Visit to the Amigos de Las Brigadas Internacionales

After the visit to the cemetery at Fuencarral, it appeared to me that there was very little, if any, true coordination on behalf of the International Brigades to recover their place in the Spanish historical memory. After a visit with Ana Perez, the president of the Amigos de Las Brigadas Internacionales (Friends of the International Brigades) I realize that I could not have been more wrong. Not only is there a very coordinated effort to reaffirm a place for these individuals in Spanish memory, but it is one of the first efforts to do such a thing in the field of historical memory.

The organization started in 1996 with an interest in starting a homage and return to Spanish battlefields for these veterans. The effort was a massive one, given that no one in the Amigos actually had contact with any veteran, however as Ana Perez is quick to point out, the momentum that the movement gained was incredible, to the point that when the first of the brigadiers arrived at the train station in Barcelona for the first homage, there were hundreds of people there to greet them. This is certainly not to imply that it was a completely well received idea on all fronts. For example, whether for political or ideological reasons, the mayor of Madrid at the time was quoted as saying that he would not welcome again a group of individuals who came from all over the world to kill his people.

Although this type of resistance existed, it did not prevail and the Amigos have had massive success in forming a network between the brigadiers and preserving their documents and historical pieces. In this second area there has been a greatly increased effort, with two separate archives to house the artifacts of the Brigades, one which is house in the office of the amigos itself.

One thing that concerns Perez is the fear that as the brigadiers die off, and they are dying quickly now, the interest in what they contributed to the war and the republic will die with them. She says that it is extremely important for the grandchildren of these veterans to take an interest in the histories of their grandparents. It is really impossible to say what will happen to the Amigos de las Brigadas in the next year ten years after the last veterans are gone, but it seems from talking to Ana Perez that there is an interest from the next generations, and that the work will continue.

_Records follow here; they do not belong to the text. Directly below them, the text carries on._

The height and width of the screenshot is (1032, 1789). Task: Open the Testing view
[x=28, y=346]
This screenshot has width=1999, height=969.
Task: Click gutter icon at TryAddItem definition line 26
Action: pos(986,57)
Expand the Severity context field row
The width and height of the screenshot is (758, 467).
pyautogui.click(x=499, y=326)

The placement of plaques at Fuencarral, although important, are only a tiny part of what is happening within the organization, with the newest being dedicated on the 7th of May of this year. The other work that they have done here is one that is much more important. By building networks of people and a public image of the Brigades, the amigos have assured that not only will there be plaques to see in 20 years, but that there will be interested people to go see them as well.